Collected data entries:

____

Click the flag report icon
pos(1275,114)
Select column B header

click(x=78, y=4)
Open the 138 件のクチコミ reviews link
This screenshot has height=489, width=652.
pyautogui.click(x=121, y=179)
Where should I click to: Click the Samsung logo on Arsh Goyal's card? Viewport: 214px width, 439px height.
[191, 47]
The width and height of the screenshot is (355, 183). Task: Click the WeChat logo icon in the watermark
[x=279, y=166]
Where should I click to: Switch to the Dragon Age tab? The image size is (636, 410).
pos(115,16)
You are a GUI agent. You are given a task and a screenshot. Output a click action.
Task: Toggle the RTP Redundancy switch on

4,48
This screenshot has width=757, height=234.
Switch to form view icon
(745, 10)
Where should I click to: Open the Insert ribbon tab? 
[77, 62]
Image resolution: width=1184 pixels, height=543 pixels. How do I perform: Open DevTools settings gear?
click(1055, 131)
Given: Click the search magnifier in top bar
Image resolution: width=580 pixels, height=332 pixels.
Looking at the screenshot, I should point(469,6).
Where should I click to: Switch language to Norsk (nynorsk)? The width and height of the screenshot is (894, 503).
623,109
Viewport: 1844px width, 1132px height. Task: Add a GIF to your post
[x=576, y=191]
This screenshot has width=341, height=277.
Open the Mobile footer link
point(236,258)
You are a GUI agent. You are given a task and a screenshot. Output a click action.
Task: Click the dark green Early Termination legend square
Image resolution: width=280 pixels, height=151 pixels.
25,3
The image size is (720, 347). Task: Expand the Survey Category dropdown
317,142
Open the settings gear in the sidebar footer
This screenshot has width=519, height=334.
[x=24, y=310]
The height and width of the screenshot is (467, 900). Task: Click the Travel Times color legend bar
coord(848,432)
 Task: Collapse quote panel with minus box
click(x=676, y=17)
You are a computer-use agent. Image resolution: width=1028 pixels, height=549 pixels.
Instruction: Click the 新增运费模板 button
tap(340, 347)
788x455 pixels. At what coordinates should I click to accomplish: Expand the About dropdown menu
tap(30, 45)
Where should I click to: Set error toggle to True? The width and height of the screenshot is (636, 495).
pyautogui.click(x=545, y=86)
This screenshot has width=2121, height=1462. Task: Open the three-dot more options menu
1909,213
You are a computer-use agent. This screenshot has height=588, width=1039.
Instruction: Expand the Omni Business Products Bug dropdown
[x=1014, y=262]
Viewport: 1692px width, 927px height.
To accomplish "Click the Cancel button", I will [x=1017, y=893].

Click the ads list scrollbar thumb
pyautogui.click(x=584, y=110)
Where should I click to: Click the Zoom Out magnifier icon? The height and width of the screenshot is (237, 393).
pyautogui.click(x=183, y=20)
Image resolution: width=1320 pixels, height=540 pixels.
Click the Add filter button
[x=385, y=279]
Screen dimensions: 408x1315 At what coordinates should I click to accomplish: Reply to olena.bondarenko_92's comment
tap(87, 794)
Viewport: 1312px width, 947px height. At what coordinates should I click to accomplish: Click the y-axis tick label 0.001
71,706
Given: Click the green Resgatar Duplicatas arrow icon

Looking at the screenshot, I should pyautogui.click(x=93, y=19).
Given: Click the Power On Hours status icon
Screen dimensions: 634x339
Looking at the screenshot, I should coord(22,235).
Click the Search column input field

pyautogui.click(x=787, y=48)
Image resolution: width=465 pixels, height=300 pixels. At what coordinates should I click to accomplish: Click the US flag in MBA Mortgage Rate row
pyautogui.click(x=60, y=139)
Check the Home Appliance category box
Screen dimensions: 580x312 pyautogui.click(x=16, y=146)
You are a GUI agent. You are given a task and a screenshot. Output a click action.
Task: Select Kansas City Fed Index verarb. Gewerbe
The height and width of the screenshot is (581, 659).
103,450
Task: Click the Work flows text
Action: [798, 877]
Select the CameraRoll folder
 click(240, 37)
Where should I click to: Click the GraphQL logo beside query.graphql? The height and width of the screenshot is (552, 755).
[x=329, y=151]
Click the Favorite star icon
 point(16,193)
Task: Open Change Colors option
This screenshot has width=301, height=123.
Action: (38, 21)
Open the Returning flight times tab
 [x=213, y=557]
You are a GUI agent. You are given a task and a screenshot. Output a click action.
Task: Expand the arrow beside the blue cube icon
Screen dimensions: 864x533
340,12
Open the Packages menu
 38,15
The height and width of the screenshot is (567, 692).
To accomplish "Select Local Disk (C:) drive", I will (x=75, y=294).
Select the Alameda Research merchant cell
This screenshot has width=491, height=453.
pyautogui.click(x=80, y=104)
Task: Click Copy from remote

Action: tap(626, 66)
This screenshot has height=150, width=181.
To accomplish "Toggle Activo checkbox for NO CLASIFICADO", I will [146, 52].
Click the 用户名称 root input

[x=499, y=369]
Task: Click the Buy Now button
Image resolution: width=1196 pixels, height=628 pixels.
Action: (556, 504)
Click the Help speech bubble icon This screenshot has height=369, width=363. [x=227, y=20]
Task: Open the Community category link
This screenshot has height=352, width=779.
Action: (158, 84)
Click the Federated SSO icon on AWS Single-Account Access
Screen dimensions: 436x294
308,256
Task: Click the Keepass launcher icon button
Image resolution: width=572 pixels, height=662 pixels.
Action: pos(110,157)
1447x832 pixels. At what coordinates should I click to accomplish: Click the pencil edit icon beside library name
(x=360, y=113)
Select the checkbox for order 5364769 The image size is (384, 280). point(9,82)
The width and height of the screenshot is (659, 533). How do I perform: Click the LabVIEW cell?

____

» TASK DIRECTIONS
Please put the lines above into a Markdown table with the columns "Row" and "Line," numbering each row and leaving out blank lines.

» SOLVED EXERCISE
| Row | Line |
|---|---|
| 1 | Click the flag report icon |
| 2 | pos(1275,114) |
| 3 | Select column B header |
| 4 | click(x=78, y=4) |
| 5 | Open the 138 件のクチコミ reviews link |
| 6 | This screenshot has height=489, width=652. |
| 7 | pyautogui.click(x=121, y=179) |
| 8 | Where should I click to: Click the Samsung logo on Arsh Goyal's card? Viewport: 214px width, 439px height. |
| 9 | [191, 47] |
| 10 | The width and height of the screenshot is (355, 183). Task: Click the WeChat logo icon in the watermark |
| 11 | [x=279, y=166] |
| 12 | Where should I click to: Switch to the Dragon Age tab? The image size is (636, 410). |
| 13 | pos(115,16) |
| 14 | You are a GUI agent. You are given a task and a screenshot. Output a click action. |
| 15 | Task: Toggle the RTP Redundancy switch on |
| 16 | 4,48 |
| 17 | This screenshot has width=757, height=234. |
| 18 | Switch to form view icon |
| 19 | (745, 10) |
| 20 | Where should I click to: Open the Insert ribbon tab?  |
| 21 | [77, 62] |
| 22 | Image resolution: width=1184 pixels, height=543 pixels. How do I perform: Open DevTools settings gear? |
| 23 | click(1055, 131) |
| 24 | Given: Click the search magnifier in top bar |
| 25 | Image resolution: width=580 pixels, height=332 pixels. |
| 26 | Looking at the screenshot, I should point(469,6). |
| 27 | Where should I click to: Switch language to Norsk (nynorsk)? The width and height of the screenshot is (894, 503). |
| 28 | 623,109 |
| 29 | Viewport: 1844px width, 1132px height. Task: Add a GIF to your post |
| 30 | [x=576, y=191] |
| 31 | This screenshot has width=341, height=277. |
| 32 | Open the Mobile footer link |
| 33 | point(236,258) |
| 34 | You are a GUI agent. You are given a task and a screenshot. Output a click action. |
| 35 | Task: Click the dark green Early Termination legend square |
| 36 | Image resolution: width=280 pixels, height=151 pixels. |
| 37 | 25,3 |
| 38 | The image size is (720, 347). Task: Expand the Survey Category dropdown |
| 39 | 317,142 |
| 40 | Open the settings gear in the sidebar footer |
| 41 | This screenshot has width=519, height=334. |
| 42 | [x=24, y=310] |
| 43 | The height and width of the screenshot is (467, 900). Task: Click the Travel Times color legend bar |
| 44 | coord(848,432) |
| 45 |  Task: Collapse quote panel with minus box |
| 46 | click(x=676, y=17) |
| 47 | You are a computer-use agent. Image resolution: width=1028 pixels, height=549 pixels. |
| 48 | Instruction: Click the 新增运费模板 button |
| 49 | tap(340, 347) |
| 50 | 788x455 pixels. At what coordinates should I click to accomplish: Expand the About dropdown menu |
| 51 | tap(30, 45) |
| 52 | Where should I click to: Set error toggle to True? The width and height of the screenshot is (636, 495). |
| 53 | pyautogui.click(x=545, y=86) |
| 54 | This screenshot has width=2121, height=1462. Task: Open the three-dot more options menu |
| 55 | 1909,213 |
| 56 | You are a computer-use agent. This screenshot has height=588, width=1039. |
| 57 | Instruction: Expand the Omni Business Products Bug dropdown |
| 58 | [x=1014, y=262] |
| 59 | Viewport: 1692px width, 927px height. |
| 60 | To accomplish "Click the Cancel button", I will [x=1017, y=893]. |
| 61 | Click the ads list scrollbar thumb |
| 62 | pyautogui.click(x=584, y=110) |
| 63 | Where should I click to: Click the Zoom Out magnifier icon? The height and width of the screenshot is (237, 393). |
| 64 | pyautogui.click(x=183, y=20) |
| 65 | Image resolution: width=1320 pixels, height=540 pixels. |
| 66 | Click the Add filter button |
| 67 | [x=385, y=279] |
| 68 | Screen dimensions: 408x1315 At what coordinates should I click to accomplish: Reply to olena.bondarenko_92's comment |
| 69 | tap(87, 794) |
| 70 | Viewport: 1312px width, 947px height. At what coordinates should I click to accomplish: Click the y-axis tick label 0.001 |
| 71 | 71,706 |
| 72 | Given: Click the green Resgatar Duplicatas arrow icon |
| 73 | Looking at the screenshot, I should pyautogui.click(x=93, y=19). |
| 74 | Given: Click the Power On Hours status icon |
| 75 | Screen dimensions: 634x339 |
| 76 | Looking at the screenshot, I should coord(22,235). |
| 77 | Click the Search column input field |
| 78 | pyautogui.click(x=787, y=48) |
| 79 | Image resolution: width=465 pixels, height=300 pixels. At what coordinates should I click to accomplish: Click the US flag in MBA Mortgage Rate row |
| 80 | pyautogui.click(x=60, y=139) |
| 81 | Check the Home Appliance category box |
| 82 | Screen dimensions: 580x312 pyautogui.click(x=16, y=146) |
| 83 | You are a GUI agent. You are given a task and a screenshot. Output a click action. |
| 84 | Task: Select Kansas City Fed Index verarb. Gewerbe |
| 85 | The height and width of the screenshot is (581, 659). |
| 86 | 103,450 |
| 87 | Task: Click the Work flows text |
| 88 | Action: [798, 877] |
| 89 | Select the CameraRoll folder |
| 90 |  click(240, 37) |
| 91 | Where should I click to: Click the GraphQL logo beside query.graphql? The height and width of the screenshot is (552, 755). |
| 92 | [x=329, y=151] |
| 93 | Click the Favorite star icon |
| 94 |  point(16,193) |
| 95 | Task: Open Change Colors option |
| 96 | This screenshot has width=301, height=123. |
| 97 | Action: (38, 21) |
| 98 | Open the Returning flight times tab |
| 99 |  [x=213, y=557] |
| 100 | You are a GUI agent. You are given a task and a screenshot. Output a click action. |
| 101 | Task: Expand the arrow beside the blue cube icon |
| 102 | Screen dimensions: 864x533 |
| 103 | 340,12 |
| 104 | Open the Packages menu |
| 105 |  38,15 |
| 106 | The height and width of the screenshot is (567, 692). |
| 107 | To accomplish "Select Local Disk (C:) drive", I will (x=75, y=294). |
| 108 | Select the Alameda Research merchant cell |
| 109 | This screenshot has width=491, height=453. |
| 110 | pyautogui.click(x=80, y=104) |
| 111 | Task: Click Copy from remote |
| 112 | Action: tap(626, 66) |
| 113 | This screenshot has height=150, width=181. |
| 114 | To accomplish "Toggle Activo checkbox for NO CLASIFICADO", I will [146, 52]. |
| 115 | Click the 用户名称 root input |
| 116 | [x=499, y=369] |
| 117 | Task: Click the Buy Now button |
| 118 | Image resolution: width=1196 pixels, height=628 pixels. |
| 119 | Action: (556, 504) |
| 120 | Click the Help speech bubble icon This screenshot has height=369, width=363. [x=227, y=20] |
| 121 | Task: Open the Community category link |
| 122 | This screenshot has height=352, width=779. |
| 123 | Action: (158, 84) |
| 124 | Click the Federated SSO icon on AWS Single-Account Access |
| 125 | Screen dimensions: 436x294 |
| 126 | 308,256 |
| 127 | Task: Click the Keepass launcher icon button |
| 128 | Image resolution: width=572 pixels, height=662 pixels. |
| 129 | Action: pos(110,157) |
| 130 | 1447x832 pixels. At what coordinates should I click to accomplish: Click the pencil edit icon beside library name |
| 131 | (x=360, y=113) |
| 132 | Select the checkbox for order 5364769 The image size is (384, 280). point(9,82) |
| 133 | The width and height of the screenshot is (659, 533). How do I perform: Click the LabVIEW cell? |